What happens after we die is an age-old question that no one – for sure – really knows the answer to. Though, after a recent study published in the medical journal Resuscitation, the world might officially be one step closer.
In the largest study of its kind to date, researchers at the University of Southampton England inspected more than 2,000 cases of cardiac arrest from 15 hospitals across the United Kingdom, the United States, and Austria. Out of the many cases, they concluded that 40 percent out of 360 people who had been revived after undergoing heart failure had experienced some kind of “awareness” during the seconds they had been declared “clinically dead.”
If that’s not enough to spark some goosebumps, this might be: One individual’s memory of what he encountered “after death” meticulously described what occurred throughout his resuscitation. The 57-year-old man disclosed hearing two beeps come from a machine every three minutes, meaning that his conscious experience continued for around three minutes, even without a heartbeat. According to the study’s organizers, the social worker’s recounts suggest that his brain function may have not shut down completely following his heart’s stoppage.
“We know the brain can’t function when the heart has stopped beating,” explains study-leader, Dr. Sam Parnia, a former research fellow at Southampton University, now a professor of medicine at Stony Brook University. “But in this case, conscious awareness appears to have continued for up to three minutes into the period when the heart wasn’t beating, even though the brain typically shuts down within 20-30 seconds after the heart has stopped.”
Parnia indicates the feasible possibility of other patients in the study experiencing similar mental activity, but not being able to remember due to brain injury or the use of sedative drugs. “These experiences warrant further investigation,” Dr. Parnia notes.
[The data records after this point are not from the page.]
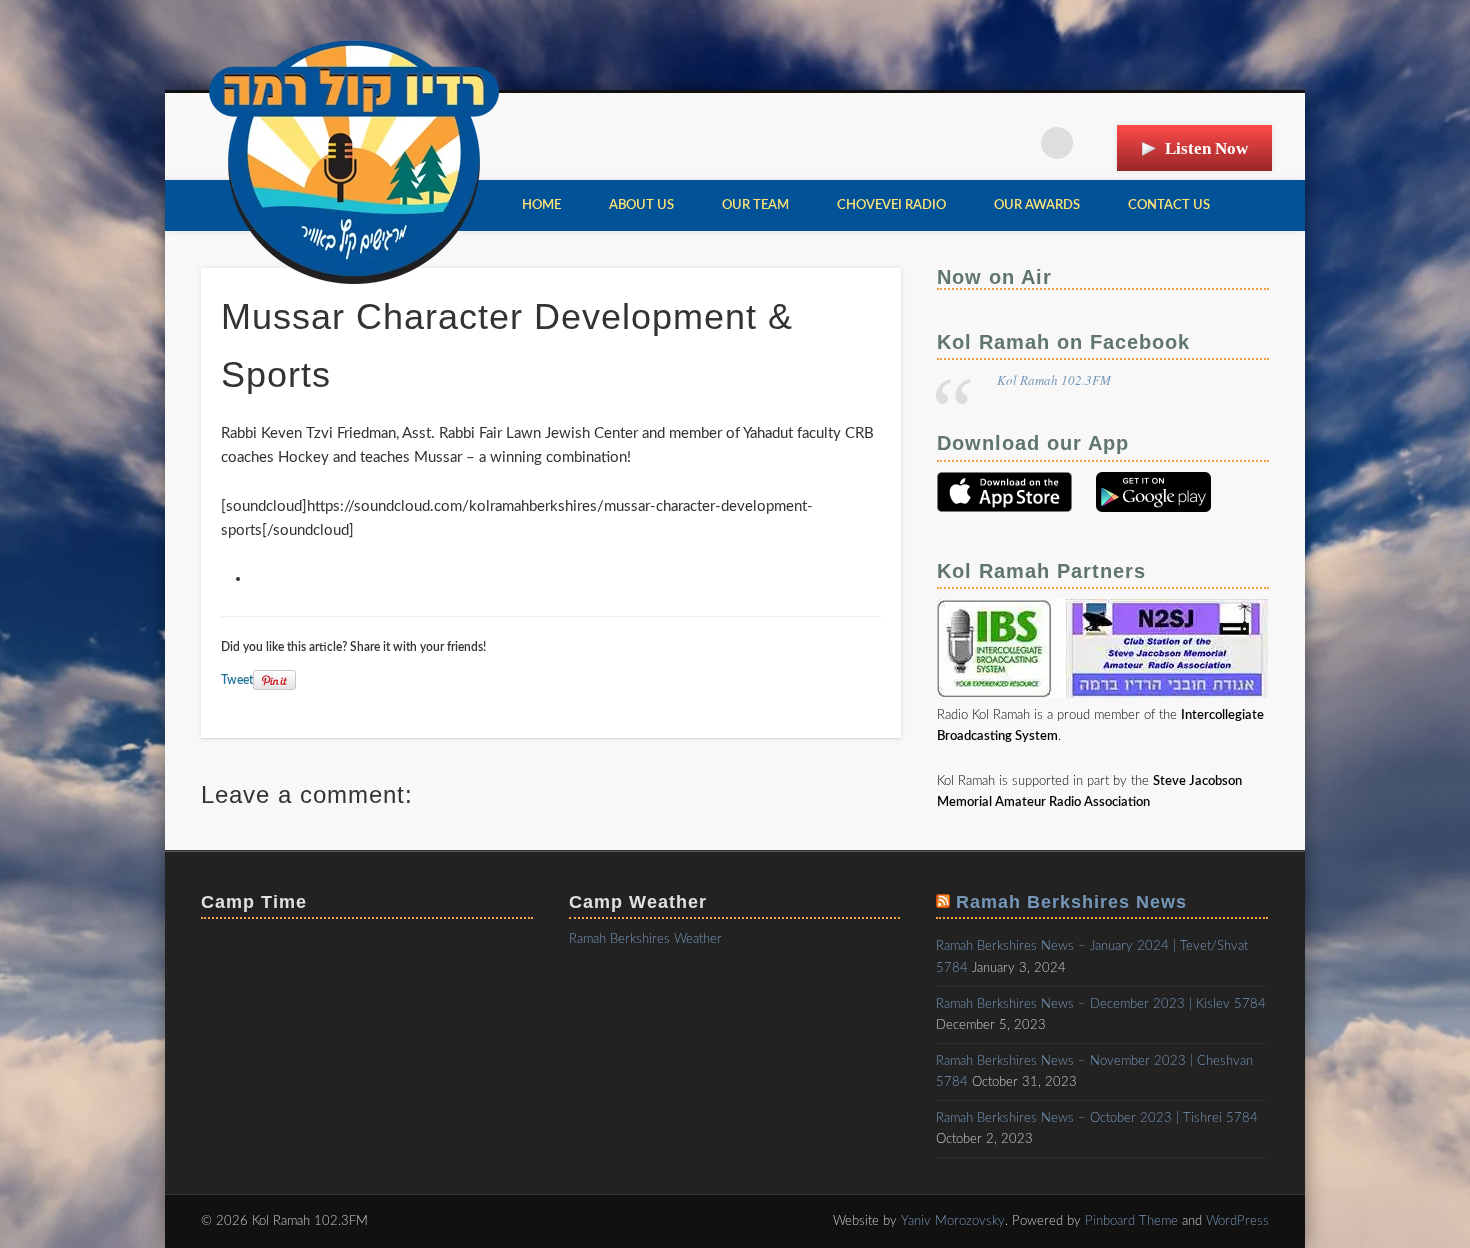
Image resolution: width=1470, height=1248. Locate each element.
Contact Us (1169, 205)
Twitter (1016, 143)
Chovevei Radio (891, 205)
According to The Huffington Post, various experts believe the study’s research corresponds with new ideas revolving resuscitation medicine and the future prospective to alter death. Dr. Jerry Nolan, Editor-in-Chief at Resuscitation proclaimed, “Dr. Parnia and his colleagues are to be congratulated on the completion of a fascinating study that will open the door to more extensive research into what happens when we die.”